Estes predadores são uma ameaça para as espécies indígenas. Exemplo disso, conta o biólogo, é o que aconteceu com a introdução de achigãs na ribeira do Álamo, no Alentejo, “levando ao desaparecimento de uma das 10 populações nacionais de saramugo [pequeno peixe endémico da Bacia do Guadiana em risco de extinção]”. Por isso, defende “a necessidade de uma gestão integrada, podendo os pescadores pescá-los mas não reintroduzi-los”.

Num inquérito recente a pescadores desportivos (são cerca de três mil federados), 22% dos inquiridos assumiram ter já introduzido um achigã em águas doces nacionais, o que leva os cientistas a apelarem ao reforço da legislação e da fiscalização e à realização de campanhas para consciencializar as pessoas para o problema.

A lei proíbe criar, vender ou introduzir na natureza espécimes invasoras, mas o Instituto de Conservação da Natureza e das Florestas (ICNF) não tem dados sobre coimas aplicadas e admite que “ainda não foi possível efetuar campanhas para erradicar espécies invasoras”. Para “apoiar planos de ação para controlar as vias de introdução de espécies exóticas em Portugal e na União Europeia” e monitorizar as existentes” já avançou com uma candidatura a fundos comunitários.

Também está a ser preparada nova legislação que prevê multas de 200 a 30 mil euros para os pescadores que devolvam às águas os peixes capturados. “É uma coima exorbitante”, critica o presidente da Federação Portuguesa de Pesca Desportiva.
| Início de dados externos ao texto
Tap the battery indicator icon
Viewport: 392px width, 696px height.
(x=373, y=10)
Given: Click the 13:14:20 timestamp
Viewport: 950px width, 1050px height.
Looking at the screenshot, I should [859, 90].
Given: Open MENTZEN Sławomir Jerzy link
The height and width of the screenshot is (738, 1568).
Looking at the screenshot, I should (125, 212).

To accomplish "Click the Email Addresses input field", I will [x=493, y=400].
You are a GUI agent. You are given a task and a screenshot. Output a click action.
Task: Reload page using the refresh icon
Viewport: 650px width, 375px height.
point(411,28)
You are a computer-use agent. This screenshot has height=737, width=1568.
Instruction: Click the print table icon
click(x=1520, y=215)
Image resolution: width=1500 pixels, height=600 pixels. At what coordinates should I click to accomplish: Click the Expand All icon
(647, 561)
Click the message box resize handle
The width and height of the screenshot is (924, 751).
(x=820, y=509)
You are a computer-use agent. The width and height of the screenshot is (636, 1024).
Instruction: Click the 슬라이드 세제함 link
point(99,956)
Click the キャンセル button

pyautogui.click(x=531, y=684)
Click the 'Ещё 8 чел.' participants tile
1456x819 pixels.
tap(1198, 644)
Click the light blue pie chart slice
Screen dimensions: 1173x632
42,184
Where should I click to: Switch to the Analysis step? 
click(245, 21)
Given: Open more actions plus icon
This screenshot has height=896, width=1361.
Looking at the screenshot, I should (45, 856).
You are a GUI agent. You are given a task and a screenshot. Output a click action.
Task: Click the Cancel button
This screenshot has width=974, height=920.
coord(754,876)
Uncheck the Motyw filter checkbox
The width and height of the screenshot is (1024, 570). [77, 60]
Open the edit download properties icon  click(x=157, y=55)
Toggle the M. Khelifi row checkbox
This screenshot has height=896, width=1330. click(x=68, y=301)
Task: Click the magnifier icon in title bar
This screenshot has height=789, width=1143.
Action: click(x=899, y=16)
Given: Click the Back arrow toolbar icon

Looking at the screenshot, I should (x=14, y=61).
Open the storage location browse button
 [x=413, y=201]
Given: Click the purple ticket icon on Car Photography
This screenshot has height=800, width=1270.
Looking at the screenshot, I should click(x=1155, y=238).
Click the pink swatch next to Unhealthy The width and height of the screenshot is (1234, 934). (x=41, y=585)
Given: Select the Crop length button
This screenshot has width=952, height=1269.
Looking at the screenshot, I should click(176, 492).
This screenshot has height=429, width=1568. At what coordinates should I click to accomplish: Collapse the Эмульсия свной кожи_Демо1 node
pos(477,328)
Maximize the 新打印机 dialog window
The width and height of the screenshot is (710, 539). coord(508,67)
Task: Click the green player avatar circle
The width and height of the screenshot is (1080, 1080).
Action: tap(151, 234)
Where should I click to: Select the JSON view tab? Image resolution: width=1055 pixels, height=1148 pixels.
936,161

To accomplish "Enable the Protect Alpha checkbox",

Carlos Batista alega não ter “conhecimento” de que os pescadores andem a espalhar carpas, achigãs ou trutas-arco-íris (as três espécies que entram nas competições) e argumenta que os regulamentos internacionais não permitem que se mate o peixe nas competições. “Será um descalabro para a federação se acabarem com estas espécies e um prejuízo para muitas autarquias que veem os restaurantes e gasolineiras cheios, sempre que há um campeonato”, lamenta.

O transporte marítimo é um dos principais canais de entrada de muitas espécies, como o caranguejo-peludo-chinês ou a amêijoa-japonesa, explica a bióloga Paula Chainho, do MARE. Muitos “chegam ao Tejo nas águas de lastro dos navios ou agarrados aos cascos e uma das formas de prevenir este problema é levando os armadores a implementar medidas para eliminá-los com ultravioletas ou ozono”, sugere. Outra, acrescenta, “é a sensibilização junto das marinas para que a limpeza dos barcos seja feita em doca seca e não na água”.

A amêijoa-japonesa e o caranguejo-peludo-chinês são um negócio para muitos pescadores, sobretudo no Tejo e, segundo Paula Chainho, “representa um negócio de €23 milhões por ano”. Contam-se 1724 apanhadores deste bivalve, o que motivou a sua introdução intensiva. Apesar do enquadramento legal da apanha, a sobrepesca começa a ter efeitos.

O Tejo também está “infestado de caranguejos-peludos-chineses”, muito apreciado pela comunidade asiática, garante o pescador José Padinha. “São aos milhares nesta altura do ano entre a Ponte Vasco da Gama e a Chamusca” e apesar de darem prejuízo aos pescadores porque roem as redes e os camaroeiros, “são um bom negócio”, garante.

Estas espécies já invadiram os rios portugueses e constam da lista europeia de preocupações. Mas outras podem chegar em breve, como o mexilhão-zebra que já anda pela zona de Sevilha.